• [ARTICLE]:
+++++
Le groupe scolaire Louise Michel s’inscrit dans le réaménagement du fort d’Issy-les-Moulineaux. Au départ, c'était un projet comme les autres, avec un programme classique, une approche selon les quatorze cibles HQE et un petit privilège accordé au bois, que les collectivités aiment introduire depuis quelques années dans leurs attentes de qualité environnementale. C’est pour leurs solutions fonctionnelles sur un terrain très exigu et l'esthétique architecturale de leur proposition que Sonia Cortesse et Bernard Dufournet ont remporté le concours en 2007. Les mesures écologiques proposées étaient une surprise pour le maître d'ouvrage, la Société d’économie mixte d’Arc de Seine, qui les a toutefois accueillies avec bienveillance tant que le respect des réglementations était assuré ou que des avis techniques faisaient foi pour les assureurs.
+++++
Données de position des mots et des éléments
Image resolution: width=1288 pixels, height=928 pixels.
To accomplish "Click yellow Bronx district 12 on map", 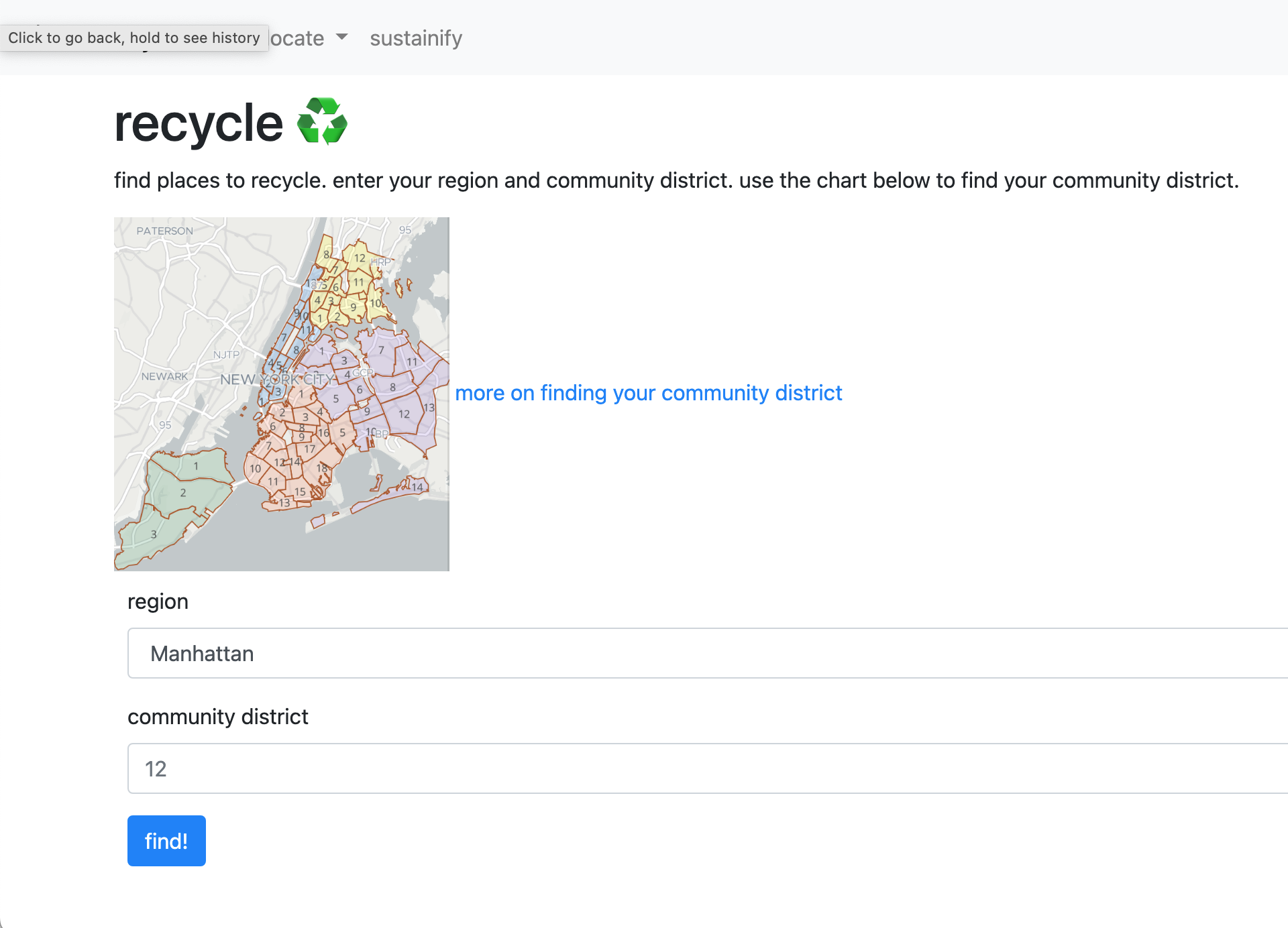I will [x=360, y=258].
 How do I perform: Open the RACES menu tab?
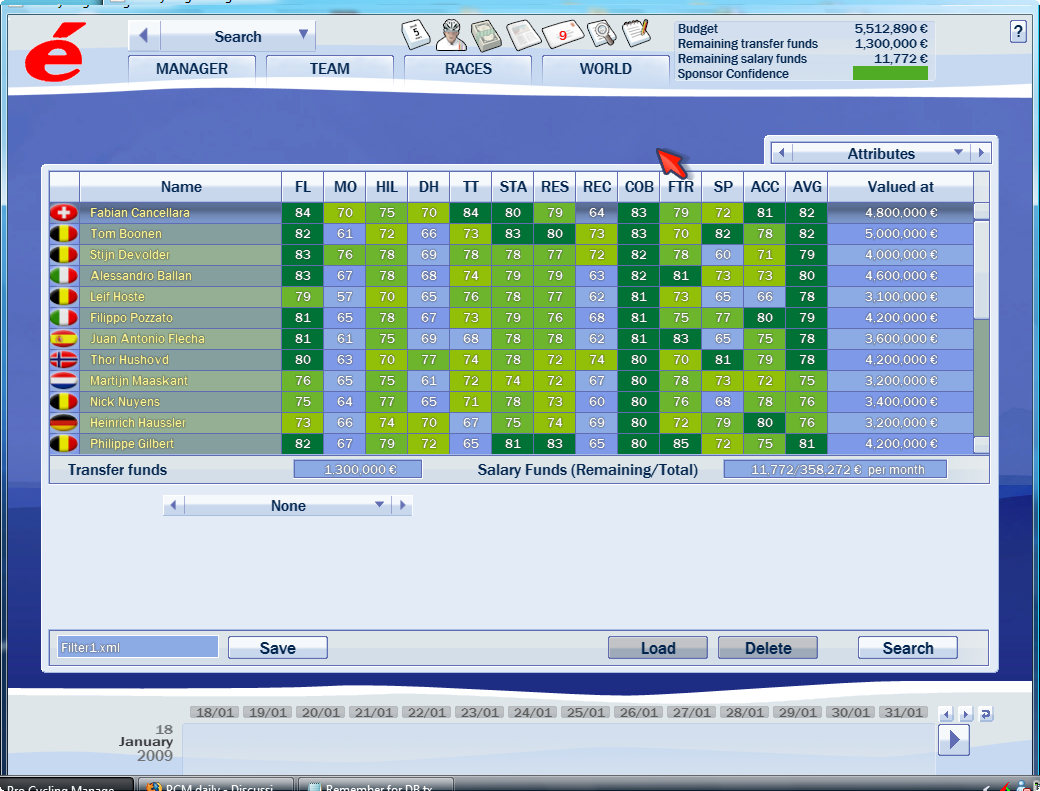[x=468, y=69]
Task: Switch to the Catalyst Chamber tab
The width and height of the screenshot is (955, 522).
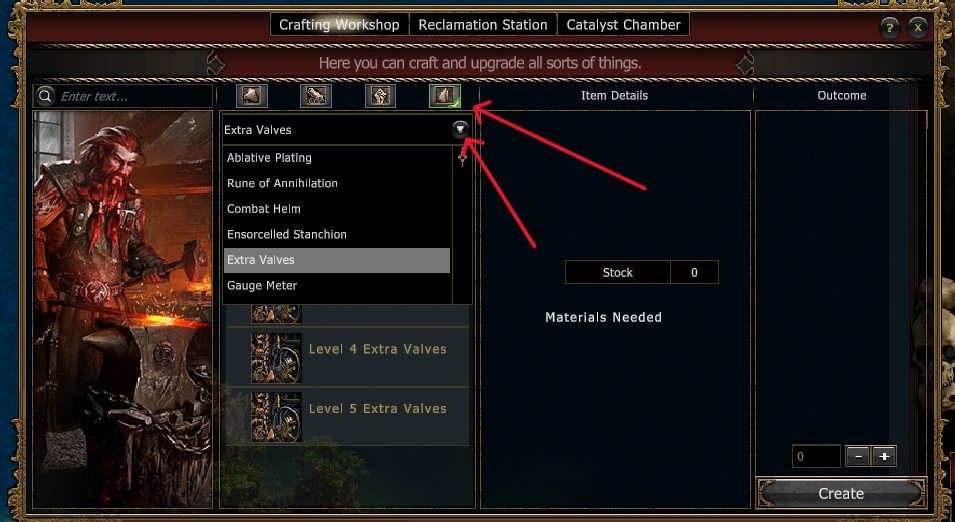Action: [x=624, y=25]
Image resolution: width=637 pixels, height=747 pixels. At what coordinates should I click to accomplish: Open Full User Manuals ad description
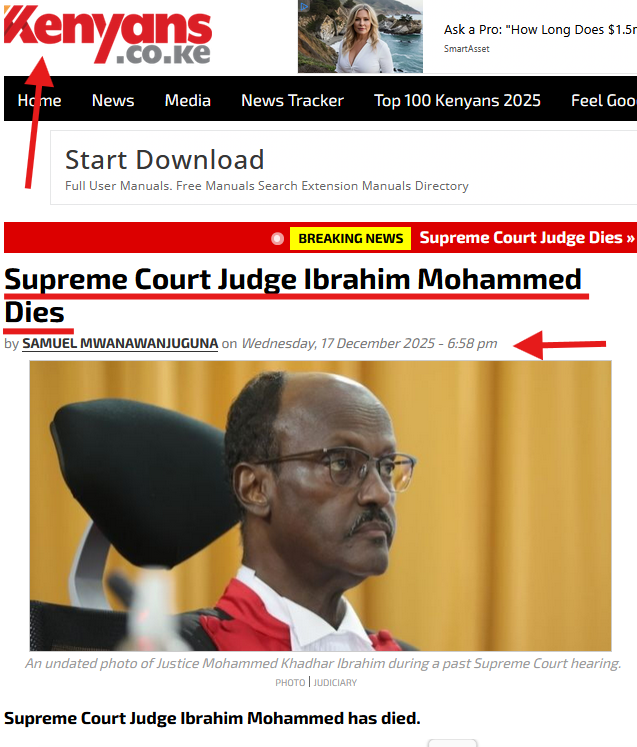pos(267,186)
+++++
• [CONSIGNES]:
1. Répondez aux questions suivantes d'après l'article :
(a) Dans quel réaménagement s'inscrit le groupe scolaire Louise Michel ?
(b) En quelle année Sonia Cortesse et Bernard Dufournet ont-ils remporté le concours ?
(c) Quel organisme était le maître d'ouvrage ?
2. Convertissez en CSV à deux colonnes, « consigne » et « reponse », les lignes allant de celle qui contient « Image resolution: width=637 » jusqu'à la dernière des lignes, en plaçant chaque texte et chaque réponse dans un seul champ entre guillemets, avec les sauts de ligne remplacés par des espaces. Laissez les images de côté.

• [CORRIGÉS]:
1.
(a) Le réaménagement du fort d'Issy-les-Moulineaux.
(b) En 2007.
(c) La Société d'économie mixte d'Arc de Seine.

2.
consigne,reponse
"Image resolution: width=637 pixels, height=747 pixels. At what coordinates should I click to accomplish: Open Full User Manuals ad description","pos(267,186)"